Brussels Sprouts are packed with antioxidants (the cancer-fighting components in foods) and nutrients. They’re a cruciferous vegetable, like cabbage, kale, cauliflower and broccoli, and they’re equally versatile and simple to prepare. Plus, they’re cute, resembling miniature heads of cabbage.
Since Brussels sprouts ripen late in the season, they’re the perfect vegetable for fall meals. They are hearty and can withstand cooler temperatures than most veggiesand even some frost. Harvest the bottom sprouts from stalks first, as they’ll be the ripest, and work your way to the top. When ripe, they should be approximately one inch in diameter and have a firm texture. With a sharp knife, cut straight across where they join the upright woody stem. Most plants will produce 20 to 40 sprouts and will grow 2 feet tall or more.

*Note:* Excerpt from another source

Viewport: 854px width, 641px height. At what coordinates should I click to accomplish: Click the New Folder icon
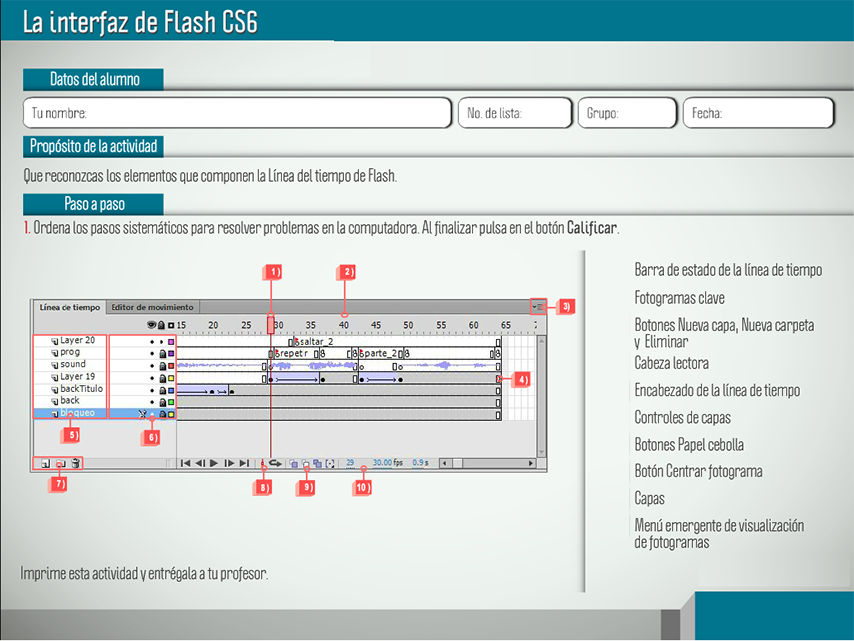tap(60, 464)
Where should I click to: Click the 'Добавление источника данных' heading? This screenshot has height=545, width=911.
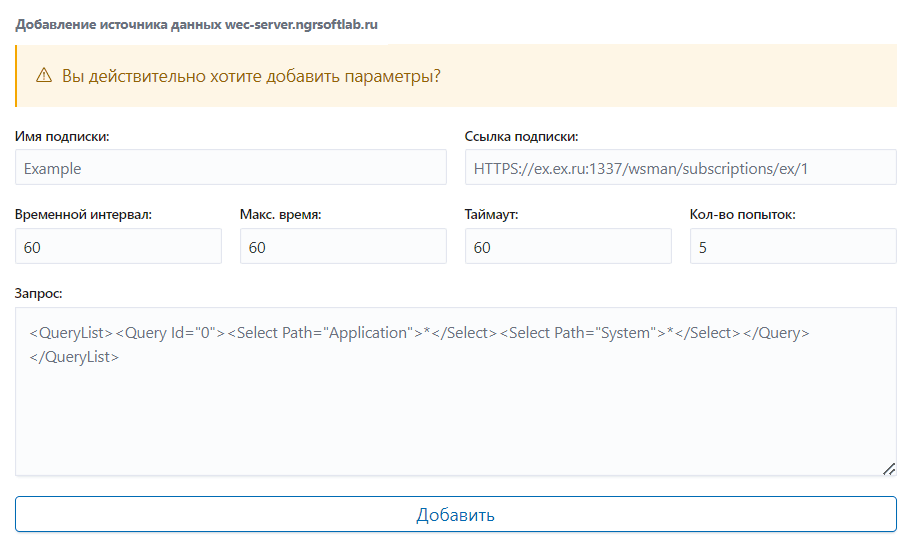118,24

Before cooking, thoroughly rinse the sprouts to make sure there are no insects living in the outer leaves. Cut off any tough stemand to allow the heat to absorb more uniformly, cut an X in the bottom of the sprout. They are usually cooked and served whole. They’re delicious hot, but also are a great addition cut into quarters and mixed into cold salads.

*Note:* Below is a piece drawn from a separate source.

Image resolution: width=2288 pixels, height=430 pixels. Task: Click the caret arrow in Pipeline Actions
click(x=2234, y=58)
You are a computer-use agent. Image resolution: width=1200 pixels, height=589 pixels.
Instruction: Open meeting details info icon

The entire sprout is edible and tender when cooked. You can simply steam them plain and enjoy their strong, nutty flavor with no seasonings. That’s also thought to be the healthiest preparation, as it helps the sprouts retain the most of their phytonutrients. Don’t overcook, or they’ll become limp and flavorless.
Remove from heat when they reach a semi-soft texture and the color changes from bright green to a more subtle olive-green hue. You can slow cook them in a saucepan with a little butter, or you can oven roast them with olive oil to caramelize their outsides for a rich, sweet flavor. Pretty much any flavors and seasonings that complement the other cruciferous veggies will work with Brussels sprouts. Who could resist any vegetable drizzled with a creamy cheese sauce?
A classic method of preserving Brussels Sprouts for winter eating is pickling. There are many ways to pickle, from traditional sterile canning to faster, more modern techniques, and from basic dill flavors to exotic vinegars to sweet marinades. They can be stored long-term or eaten within a few hours, depending on the method you choose.
Brussels sprouts can be dried in a food dehydrator, for a quick and healthy snack. They can be blanched and frozen to store over an entire season. Entire stems with sprouts can be cut from the garden and stored short-term in a root cellar, or in small containers with proper ventilation.
Because of Brussels Sprouts’ strong flavor and tendency to get limp when canned, that isn’t the most popular method of preserving. Freezing and drying are more common. If you are overloaded with sprouts and enjoy canning, experiment with pickling seasonings, to make a superb relish or cold side salad.